» What to work on
Please carry on the passage below about the village of Cernay and its church, starting right after its last sentence.

» Text passage
::::::
Cernay is divided into two territories: on the one hand, the valley, surrounded by the forest, and site of the former Cistercian abbey in the Vaux de Cernay; on the other hand, the plateau, a vast expanse of agricultural properties.
The village, located on the edge of the plateau, is closely settled around its historic monuments – the church and the town hall.
To visit the church, enter through the porch, also called ‘caquetoire’ or ‘chatter corner’.
On your right, you will notice the shell-shaped holy water font made of marble and sandstone.
Upon entering the church, Christians make the sign of the cross after dipping their fingers in the holy water as a reminder of their baptism
At the back of the church and located in the side aisle stands the baptismal font. The font, carved in limestone with a motif of oval cabochons along the rim, was formerly painted..
Seating yourself next to the font, you can take in a complete view of the nave which was built in the 16th century with a combination of hollow and dressed masonry, sandstone and meulière (a local stone).
The long vaulted ceiling is clad in wood, giving it the appearance of the inverted hull of a boat. This is the space where the faithful gather for mass and, being oriented to the east, it symbolizes a rising sun which never sets.
::::::
» Information shown

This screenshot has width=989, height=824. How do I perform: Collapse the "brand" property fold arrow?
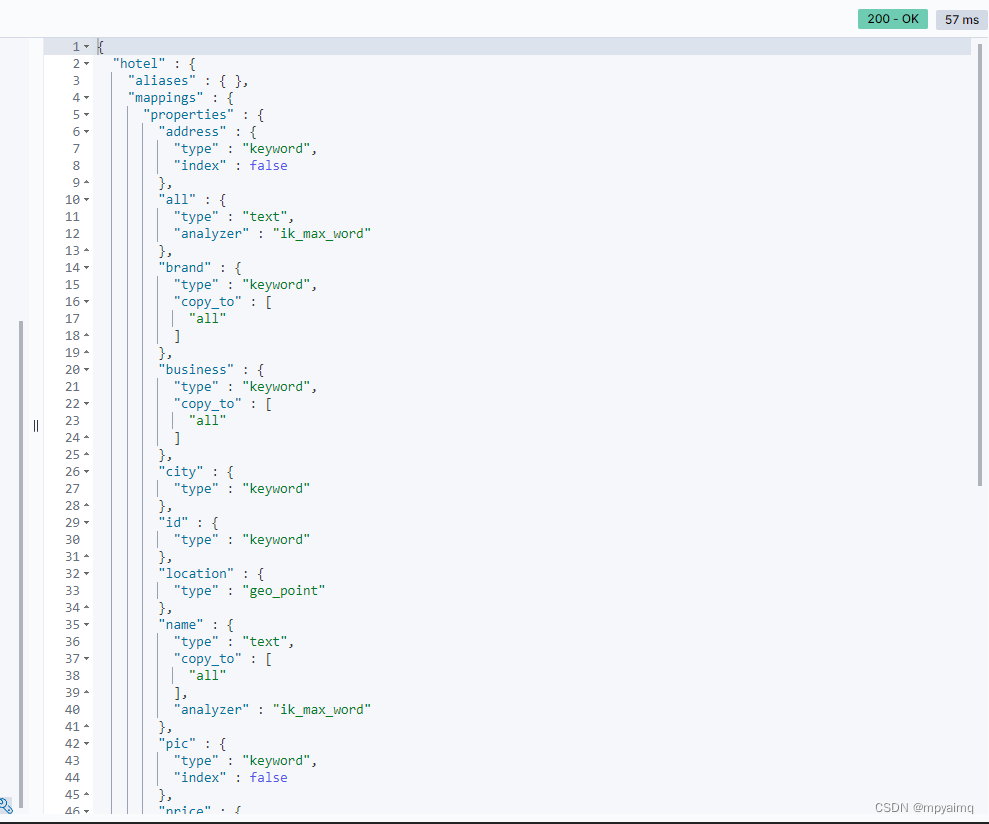(x=86, y=267)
::::::
» Right answer
The massive pillars which separate the side aisle from the nave are embellished with geometric and floral motifs.
In front of you, in the choir (or chancel), is the altar where the Holy Eucharist (the Mass) is celebrated, reenacting for the faithful Jesus’ words, “Do this in memory of me”.
During each Mass, Christ’s sacrifice is renewed through the transformation (transubstantiation) of bread and wine into the body and blood of Christ. We are also reminded of this by the 17th century Christ on the Cross on the altarpiece, as well as by the wooden Christ suspended on the second pillar which was sculptured by local artist Laurence Domenach in 1999 and inspired by a Christ on the Cross at Cluny (Côte d’Or region).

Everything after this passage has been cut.